To illustrate his point, Holme points to a patch of milfoil in the Bayou that's already flowering above the water. That's an indication of a robust plant with good prospects to reproduce.
"Most years it didn’t flower, and when it did flower it was a big thing, we’d go down, we’d photo document it. And now it is flowering most years, and this year it started flowering in June, which is unheard of. Usually its flowering is late July and August," Holme said.
Once invasive plants are established, they're nearly impossible to fully eradicate and expensive to contain.
John McPhedran, from the Maine Department of Environmental Protection, said the state is lucky to have an active network of volunteers and nonprofit organizations addressing invasives. Groups survey lakes, set up boat inspections at public launches, and do removal work.
"We're fortunate to have that interest, that capacity," McPhedran said. "And while the threats that come with a longer growing season are a real challenge, I think we're in good stead to try and manage those as best we can."
Only about 40 lakes and ponds in Maine have recorded invasive plants. That makes it an outlier compared to other states.
"We still have a lot to protect in Maine," McPhedran said. "Other states have, I think, a much higher percentage of their waterbodies that have an aquatic invasive species."
But advocates worry the bulwark against the spread of unwanted species is starting to buckle.
Courtesy boat inspectors are the first line of defense against invasive spread, by helping vessel owners check to see they're not transmitting plants and educating the public about the problem.
But just like the growing season, the boating season is lasting longer too. And those launches are starting to go unattended.
"The boat launches are very, very busy in the fall, that's when there's a lot of bass tournaments, and just a lot of a lot of people enjoying leaf peeping season and all those things," said Sharon Mann, director of the invasives program at Seven Lakes Alliance in Belgrade.
Public funding for courtesy inspectors is miniscule to begin with, Mann said. And after high school and college students hired to monitor the public launches leave around labor day, the group struggles to find replacements.
"We have ads posted year round for courtesy boat inspectors, but there just isn't anyone to hire outside of Memorial Day to Labor Day," Mann said. "And it really scares me how many boats are going uninspected in and out of these launches."
Back on the Songo, Colin Holmes from the Lakes Environmental Association shows off a long section of river that has been mostly cleared of milfoil after years of effort.
The Songo is the busiest inland waterway in the state, increasing its infestation risk, he said.

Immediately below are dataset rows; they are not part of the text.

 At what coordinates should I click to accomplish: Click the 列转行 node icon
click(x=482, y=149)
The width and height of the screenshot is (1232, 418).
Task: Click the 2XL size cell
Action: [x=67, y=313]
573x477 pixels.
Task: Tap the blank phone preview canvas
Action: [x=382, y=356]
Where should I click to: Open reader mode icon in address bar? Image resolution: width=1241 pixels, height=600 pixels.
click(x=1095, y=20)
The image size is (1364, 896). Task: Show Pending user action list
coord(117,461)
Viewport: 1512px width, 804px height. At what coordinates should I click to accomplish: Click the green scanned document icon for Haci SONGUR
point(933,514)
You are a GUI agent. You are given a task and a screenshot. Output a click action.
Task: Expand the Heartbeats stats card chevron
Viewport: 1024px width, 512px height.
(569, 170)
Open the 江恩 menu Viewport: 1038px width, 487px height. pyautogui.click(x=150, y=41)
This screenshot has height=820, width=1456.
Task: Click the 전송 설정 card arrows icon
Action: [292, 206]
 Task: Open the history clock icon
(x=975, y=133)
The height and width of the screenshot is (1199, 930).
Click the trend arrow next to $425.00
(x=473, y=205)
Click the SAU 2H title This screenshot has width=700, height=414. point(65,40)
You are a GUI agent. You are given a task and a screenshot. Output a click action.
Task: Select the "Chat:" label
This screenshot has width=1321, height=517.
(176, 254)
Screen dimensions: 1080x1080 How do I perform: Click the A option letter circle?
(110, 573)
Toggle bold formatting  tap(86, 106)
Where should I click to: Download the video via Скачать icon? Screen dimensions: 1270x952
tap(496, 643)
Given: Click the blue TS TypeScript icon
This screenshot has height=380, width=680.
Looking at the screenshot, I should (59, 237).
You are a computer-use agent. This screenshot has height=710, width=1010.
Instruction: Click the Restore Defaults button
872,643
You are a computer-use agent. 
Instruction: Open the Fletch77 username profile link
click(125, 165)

The association used divers to hand-harvest milfoil and underwater barriers to keep it from growing. Even though the river is in better shape than it was, it takes annual suppression efforts to keep invasives at bay. In early July, two dive teams from Lakes Environmental Association were still searching the Songo for milfoil and pulling it where they could.
"It's a success story in my mind and we are so lucky we started when we did," Holme said. "I think if we started now, the water is so warm I don't think we could get a handle on it."
Success doesn’t come cheap. His group budgets about two hundred thousand dollars a year for invasive work. A state grant pays for a quarter, fundraising has to cover the rest.
"It's expensive work, there's a lot of liability, there's a lot of training. It's just not easy and people don't understand how much it costs," Holme said.
Lawmakers recently increased the price of "milfoil stickers" that owners get when they register boats with the state. That's expected to raise funding for the invasive program to $3 million next year, a 60 percent boost.
The money should help, Holme said. But he also hopes people start paying attention and doing more to prevent further infestations, before it is too late.